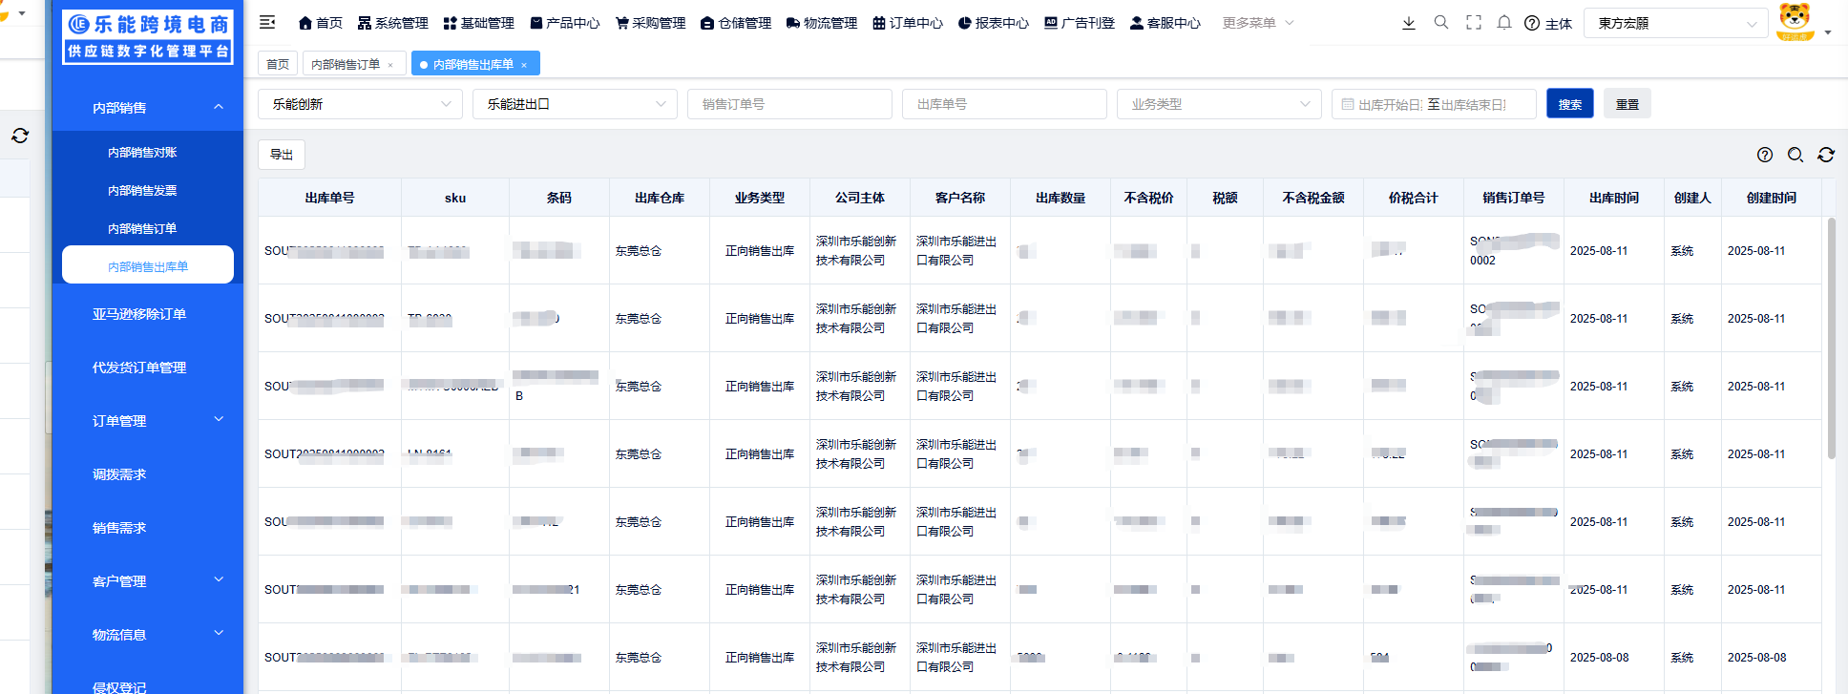Screen dimensions: 1848x694
Task: Refresh the table with the reload icon
Action: click(x=1826, y=155)
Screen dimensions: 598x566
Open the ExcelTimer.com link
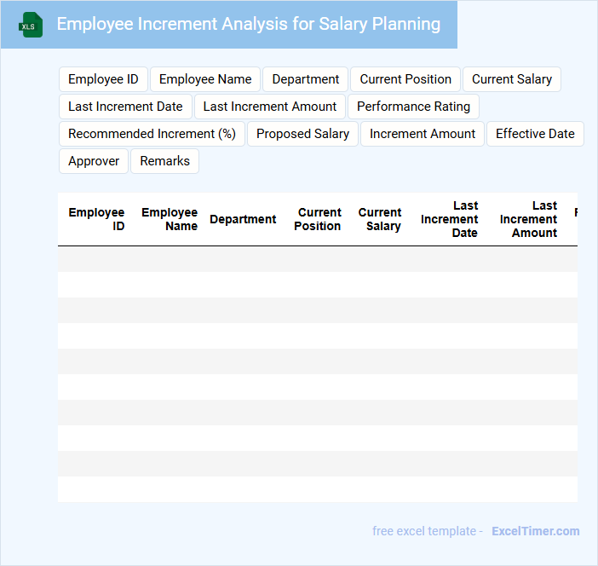point(535,531)
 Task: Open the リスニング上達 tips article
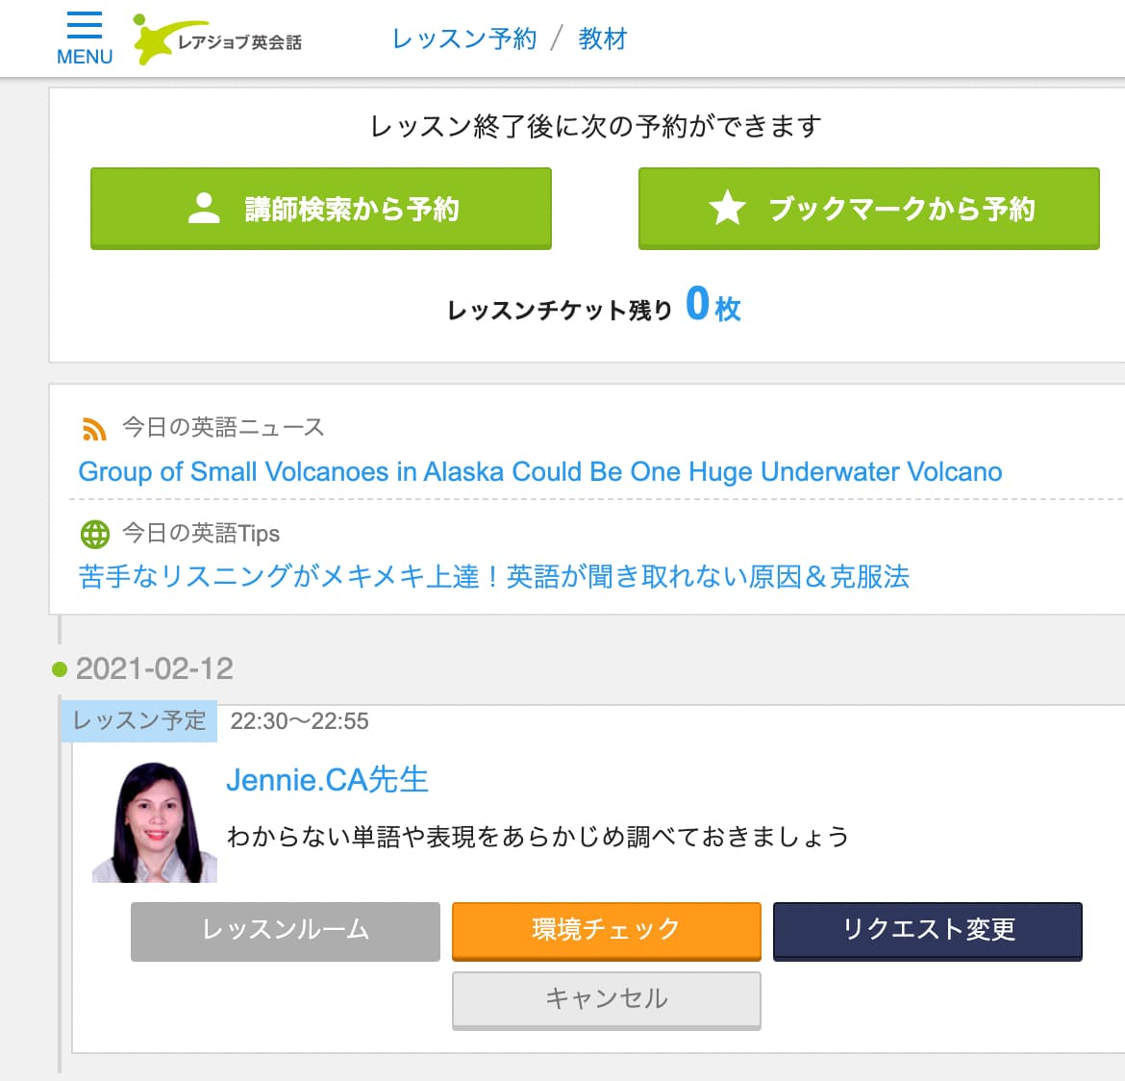click(493, 576)
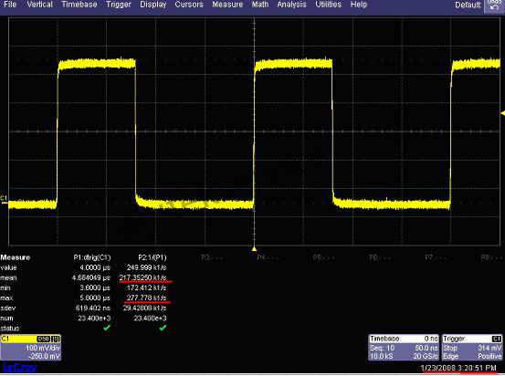
Task: Click the Undo button beside Default
Action: click(x=494, y=5)
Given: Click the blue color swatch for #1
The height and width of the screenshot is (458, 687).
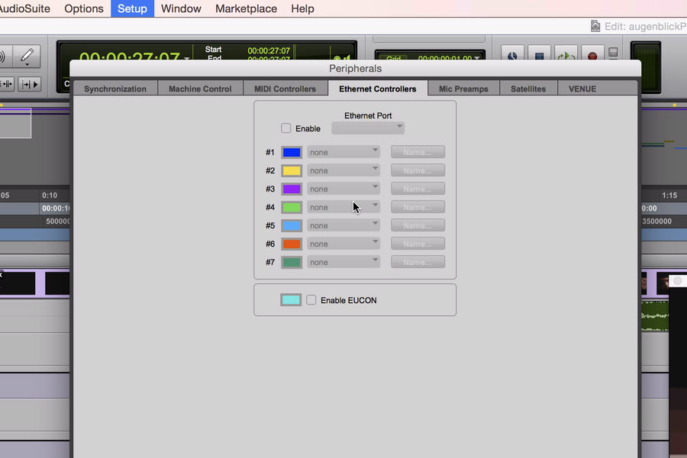Looking at the screenshot, I should [292, 152].
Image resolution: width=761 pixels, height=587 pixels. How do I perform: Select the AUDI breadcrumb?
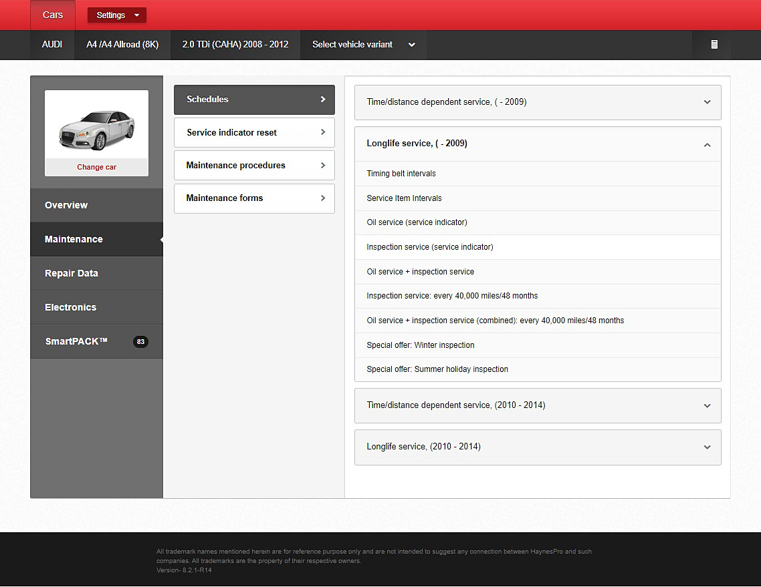52,45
☆ ☆ ☆ ☆ ☆ ☆ ☆
WORK REQUIRED: Copy out exactly, without any pictures, the lines above that begin at the one with "Screen dimensions: 598x566" and end at the last line of the listing.

RESULT BELOW:
Screen dimensions: 598x566
Open the ExcelTimer.com link
point(535,531)
 Task: Open the リスニング上達 tips article
click(493, 576)
Task: Click the Undo button beside Default
Action: click(x=494, y=5)
Given: Click the blue color swatch for #1
The height and width of the screenshot is (458, 687).
Looking at the screenshot, I should [292, 152].
Image resolution: width=761 pixels, height=587 pixels. How do I perform: Select the AUDI breadcrumb?
52,45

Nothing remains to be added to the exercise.